Sceneggiatura: Brandon Christensen e Ryan Christensen
Anno: 2025.
Genere: Horror.
Il film inizia con una chiamata per un intervento di violenza domestica per i due agenti Jackson e Bryce. Poi una sparatoria accidentale, un uomo morto, un bambino sotto una coperta, una donna che si taglia la gola davanti ai loro occhi.
Jackson e Bryce scelgono di coprire tutto. Bryce inizia ad avere visioni, sanguina, crolla. Jackson cerca di tenerlo insieme mentre qualcosa di invisibile li segue da un intervento all’altro, dai vicoli bui ai corridoi di un edificio abbandonato, fino ai passaggi sotterranei sotto la casa dove tutto è cominciato, dove i morti li aspettano e dove il confine tra i vivi e qualcos’altro smette di esistere.
Informazioni sul film
“Bodycam” è un found footage horror prodotto in Canada e diretto dal regista Brandon Christensen , disponibile su Shudder dal 13 marzo 2026.
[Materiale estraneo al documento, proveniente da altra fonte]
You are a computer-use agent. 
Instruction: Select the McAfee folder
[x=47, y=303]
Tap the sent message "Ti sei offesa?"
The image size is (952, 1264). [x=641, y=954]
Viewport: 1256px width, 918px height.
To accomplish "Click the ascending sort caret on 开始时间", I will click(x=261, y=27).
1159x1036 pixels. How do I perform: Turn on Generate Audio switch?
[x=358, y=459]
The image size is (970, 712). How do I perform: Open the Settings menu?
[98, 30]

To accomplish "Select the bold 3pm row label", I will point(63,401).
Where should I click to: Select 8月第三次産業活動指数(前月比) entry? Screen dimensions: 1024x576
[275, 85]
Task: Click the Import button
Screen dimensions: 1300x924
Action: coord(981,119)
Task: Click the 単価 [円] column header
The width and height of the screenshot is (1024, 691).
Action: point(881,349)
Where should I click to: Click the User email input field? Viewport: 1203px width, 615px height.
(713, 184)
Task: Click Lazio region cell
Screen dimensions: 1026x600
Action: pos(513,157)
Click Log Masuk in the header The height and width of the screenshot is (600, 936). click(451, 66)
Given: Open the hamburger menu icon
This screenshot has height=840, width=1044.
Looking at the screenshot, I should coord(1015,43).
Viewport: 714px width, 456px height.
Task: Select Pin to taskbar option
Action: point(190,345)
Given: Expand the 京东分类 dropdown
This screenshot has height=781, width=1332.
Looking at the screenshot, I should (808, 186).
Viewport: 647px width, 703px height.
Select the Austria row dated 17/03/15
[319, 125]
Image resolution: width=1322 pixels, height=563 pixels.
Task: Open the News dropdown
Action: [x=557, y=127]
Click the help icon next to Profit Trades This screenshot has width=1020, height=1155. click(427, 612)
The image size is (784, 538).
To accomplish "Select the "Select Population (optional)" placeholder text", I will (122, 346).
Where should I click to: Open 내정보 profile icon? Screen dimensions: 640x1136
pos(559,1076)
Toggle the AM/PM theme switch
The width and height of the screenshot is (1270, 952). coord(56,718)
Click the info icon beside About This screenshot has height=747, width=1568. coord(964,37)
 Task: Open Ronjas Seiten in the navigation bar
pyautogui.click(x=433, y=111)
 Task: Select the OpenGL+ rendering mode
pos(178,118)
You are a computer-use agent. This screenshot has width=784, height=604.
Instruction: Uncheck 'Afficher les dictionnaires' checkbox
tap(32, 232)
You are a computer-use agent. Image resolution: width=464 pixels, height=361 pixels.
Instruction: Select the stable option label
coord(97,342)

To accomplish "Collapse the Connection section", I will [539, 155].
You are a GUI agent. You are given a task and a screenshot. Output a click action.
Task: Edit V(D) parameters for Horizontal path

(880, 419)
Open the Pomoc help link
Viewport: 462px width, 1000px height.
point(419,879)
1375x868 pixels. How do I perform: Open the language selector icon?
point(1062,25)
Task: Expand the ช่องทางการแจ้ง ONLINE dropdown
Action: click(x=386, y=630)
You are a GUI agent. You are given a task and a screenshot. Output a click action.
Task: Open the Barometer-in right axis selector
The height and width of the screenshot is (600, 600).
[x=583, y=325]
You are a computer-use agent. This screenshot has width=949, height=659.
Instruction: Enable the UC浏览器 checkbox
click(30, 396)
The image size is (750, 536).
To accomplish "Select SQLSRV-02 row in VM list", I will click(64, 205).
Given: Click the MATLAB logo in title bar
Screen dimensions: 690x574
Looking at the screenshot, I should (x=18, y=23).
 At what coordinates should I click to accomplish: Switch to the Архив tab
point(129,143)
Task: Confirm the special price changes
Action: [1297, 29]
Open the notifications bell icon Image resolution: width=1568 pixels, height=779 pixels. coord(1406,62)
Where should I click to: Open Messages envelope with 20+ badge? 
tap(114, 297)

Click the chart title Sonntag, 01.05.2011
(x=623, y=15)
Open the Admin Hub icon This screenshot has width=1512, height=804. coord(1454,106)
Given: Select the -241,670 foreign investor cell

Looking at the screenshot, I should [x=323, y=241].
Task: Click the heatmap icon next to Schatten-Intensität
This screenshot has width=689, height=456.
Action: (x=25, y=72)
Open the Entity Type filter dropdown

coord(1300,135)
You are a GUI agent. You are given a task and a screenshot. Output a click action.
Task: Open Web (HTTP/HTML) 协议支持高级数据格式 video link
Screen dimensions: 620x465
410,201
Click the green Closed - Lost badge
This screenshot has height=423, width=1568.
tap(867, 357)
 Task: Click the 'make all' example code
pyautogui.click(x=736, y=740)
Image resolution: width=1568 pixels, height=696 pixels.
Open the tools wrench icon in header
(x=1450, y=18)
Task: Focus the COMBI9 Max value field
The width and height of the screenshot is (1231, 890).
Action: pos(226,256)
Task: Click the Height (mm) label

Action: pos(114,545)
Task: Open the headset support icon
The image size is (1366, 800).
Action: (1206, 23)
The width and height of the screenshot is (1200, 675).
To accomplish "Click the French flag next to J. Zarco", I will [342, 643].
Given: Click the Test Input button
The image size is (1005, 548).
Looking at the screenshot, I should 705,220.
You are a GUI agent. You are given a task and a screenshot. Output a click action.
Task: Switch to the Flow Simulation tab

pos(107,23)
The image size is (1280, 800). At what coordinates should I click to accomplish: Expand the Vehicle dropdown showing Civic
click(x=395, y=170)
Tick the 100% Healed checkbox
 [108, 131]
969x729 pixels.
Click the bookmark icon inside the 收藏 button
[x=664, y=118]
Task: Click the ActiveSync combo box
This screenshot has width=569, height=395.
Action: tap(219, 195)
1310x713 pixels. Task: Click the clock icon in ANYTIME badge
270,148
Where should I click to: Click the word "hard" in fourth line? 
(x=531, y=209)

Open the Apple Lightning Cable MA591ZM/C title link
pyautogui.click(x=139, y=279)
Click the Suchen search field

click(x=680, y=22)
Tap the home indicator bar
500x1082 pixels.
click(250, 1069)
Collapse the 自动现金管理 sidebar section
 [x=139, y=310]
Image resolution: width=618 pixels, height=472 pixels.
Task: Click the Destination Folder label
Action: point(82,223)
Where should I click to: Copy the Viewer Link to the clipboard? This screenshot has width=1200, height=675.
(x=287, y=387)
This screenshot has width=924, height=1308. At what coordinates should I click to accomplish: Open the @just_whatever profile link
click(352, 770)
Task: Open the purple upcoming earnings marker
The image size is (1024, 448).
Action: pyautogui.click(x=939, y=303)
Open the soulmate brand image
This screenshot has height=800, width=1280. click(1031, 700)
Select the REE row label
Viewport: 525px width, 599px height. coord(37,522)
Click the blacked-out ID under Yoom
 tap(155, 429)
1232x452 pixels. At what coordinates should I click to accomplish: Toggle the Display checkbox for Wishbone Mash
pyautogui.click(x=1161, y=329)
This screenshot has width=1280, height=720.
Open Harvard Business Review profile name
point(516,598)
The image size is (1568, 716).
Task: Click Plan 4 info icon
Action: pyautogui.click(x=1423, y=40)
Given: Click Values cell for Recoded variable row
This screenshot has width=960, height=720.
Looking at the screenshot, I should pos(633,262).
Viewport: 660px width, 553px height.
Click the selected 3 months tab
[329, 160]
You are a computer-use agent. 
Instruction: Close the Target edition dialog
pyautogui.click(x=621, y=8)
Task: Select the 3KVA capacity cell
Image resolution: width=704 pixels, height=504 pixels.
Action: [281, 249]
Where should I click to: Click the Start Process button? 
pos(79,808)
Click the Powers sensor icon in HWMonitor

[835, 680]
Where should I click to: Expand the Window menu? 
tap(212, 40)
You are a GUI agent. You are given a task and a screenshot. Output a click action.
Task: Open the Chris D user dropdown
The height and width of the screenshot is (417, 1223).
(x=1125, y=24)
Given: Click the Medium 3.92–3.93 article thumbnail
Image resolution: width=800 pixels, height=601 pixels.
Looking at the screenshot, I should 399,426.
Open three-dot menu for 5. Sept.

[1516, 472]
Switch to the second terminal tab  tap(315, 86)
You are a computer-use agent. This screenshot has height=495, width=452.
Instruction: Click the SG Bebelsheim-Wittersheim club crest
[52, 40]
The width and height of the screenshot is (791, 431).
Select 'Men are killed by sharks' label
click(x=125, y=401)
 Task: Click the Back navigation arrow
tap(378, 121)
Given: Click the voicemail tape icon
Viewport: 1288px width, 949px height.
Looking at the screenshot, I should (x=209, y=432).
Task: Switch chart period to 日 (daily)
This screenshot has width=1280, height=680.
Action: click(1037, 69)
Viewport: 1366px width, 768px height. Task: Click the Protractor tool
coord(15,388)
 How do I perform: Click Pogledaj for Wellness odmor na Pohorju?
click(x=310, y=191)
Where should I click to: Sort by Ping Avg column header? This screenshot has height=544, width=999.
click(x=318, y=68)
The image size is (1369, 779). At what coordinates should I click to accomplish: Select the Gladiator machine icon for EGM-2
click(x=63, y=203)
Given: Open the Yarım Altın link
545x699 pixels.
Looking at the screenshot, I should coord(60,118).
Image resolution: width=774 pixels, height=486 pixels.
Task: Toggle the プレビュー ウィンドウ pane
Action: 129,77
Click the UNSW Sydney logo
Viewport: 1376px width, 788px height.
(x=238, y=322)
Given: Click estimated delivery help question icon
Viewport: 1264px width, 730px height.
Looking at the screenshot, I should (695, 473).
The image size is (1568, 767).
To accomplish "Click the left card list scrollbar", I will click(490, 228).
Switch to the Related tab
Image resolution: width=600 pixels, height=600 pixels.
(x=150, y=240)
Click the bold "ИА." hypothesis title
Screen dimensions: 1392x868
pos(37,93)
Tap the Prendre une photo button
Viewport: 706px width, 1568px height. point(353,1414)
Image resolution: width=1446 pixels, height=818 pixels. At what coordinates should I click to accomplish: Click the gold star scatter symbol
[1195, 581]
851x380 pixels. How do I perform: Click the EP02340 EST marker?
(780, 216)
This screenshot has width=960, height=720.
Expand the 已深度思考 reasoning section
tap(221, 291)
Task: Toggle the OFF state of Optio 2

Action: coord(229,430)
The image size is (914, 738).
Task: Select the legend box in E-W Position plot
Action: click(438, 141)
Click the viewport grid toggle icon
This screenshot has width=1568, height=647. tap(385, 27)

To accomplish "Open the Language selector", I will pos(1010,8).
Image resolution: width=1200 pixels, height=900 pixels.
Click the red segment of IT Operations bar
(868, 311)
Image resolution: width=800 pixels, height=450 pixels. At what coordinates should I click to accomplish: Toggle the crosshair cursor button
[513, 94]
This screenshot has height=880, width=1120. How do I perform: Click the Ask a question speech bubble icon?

La recensione di Cinepsyco
L’inizio del film cammina su un territorio profondamente attuale che sembrava intenzionato ad abitare davvero. C’era materiale per una denuncia sociale a tutti gli effetti — la violenza istituzionale, la copertura, il silenzio complice – poi Christensen volta la testa dall’altra parte e Bodycam smette di fare i conti con se stesso.
Chi ha amato “REC” o “The Blair Witch Project” riconoscerà il terreno — e qualche omaggio, se si è attenti — la camera incollata al corpo, il punto di vista costretto, la claustrofobia come strumento narrativo.
Bodycam eredita quella grammatica ma non ne possiede il rigore. L’idea di usare la bodycam come strumento del castigo era la cosa più interessante che il film aveva da offrire. Christensen ci ha provato. Non ci è arrivato.

Tutto viene affidato alle apparizioni, ai rumori, alle visioni di Bryce. La colpa dei due agenti non fermenta mai, non pesa mai. Viene consegnata al soprannaturale il prima possibile, come se il film stesso non volesse starci troppo vicino.
E una colpa punita dal soprannaturale non è più una colpa, diventa solo un legante per la trama.
A rendere le cose peggiori, quella trama non si preoccupa nemmeno di reggere. Non sappiamo cosa sia l’entità, da dove venga, cosa voglia davvero. Il culto, il simbolo di sangue, le possessioni, tutto viene gettato in scena senza che nessuno si prenda la briga di spiegare le regole del gioco.
L’horror può permettersi il mistero, ma non può permettersi il vuoto. E qui il vuoto è strutturale.
“REC” e “The Blair Witch Project” non erano perfetti, ma sapevano dove volevano arrivare. Bodycam no.
Note positive
- La sottotrama sulla violenza istituzionale e sulla complicità silenziosa tocca un nervo autentico e avrebbe meritato un film tutto suo.
Note negative
- La sceneggiatura trasforma la colpa morale in punizione soprannaturale, alleggerendo i personaggi da qualsiasi peso reale.
- Il found footage viene usato come estetica, non come strumento narrativo.
- L’entità, il culto, le possessioni: nessuna regola, nessun contesto, nessuna coerenza interna. Il vuoto narrativo è strutturale.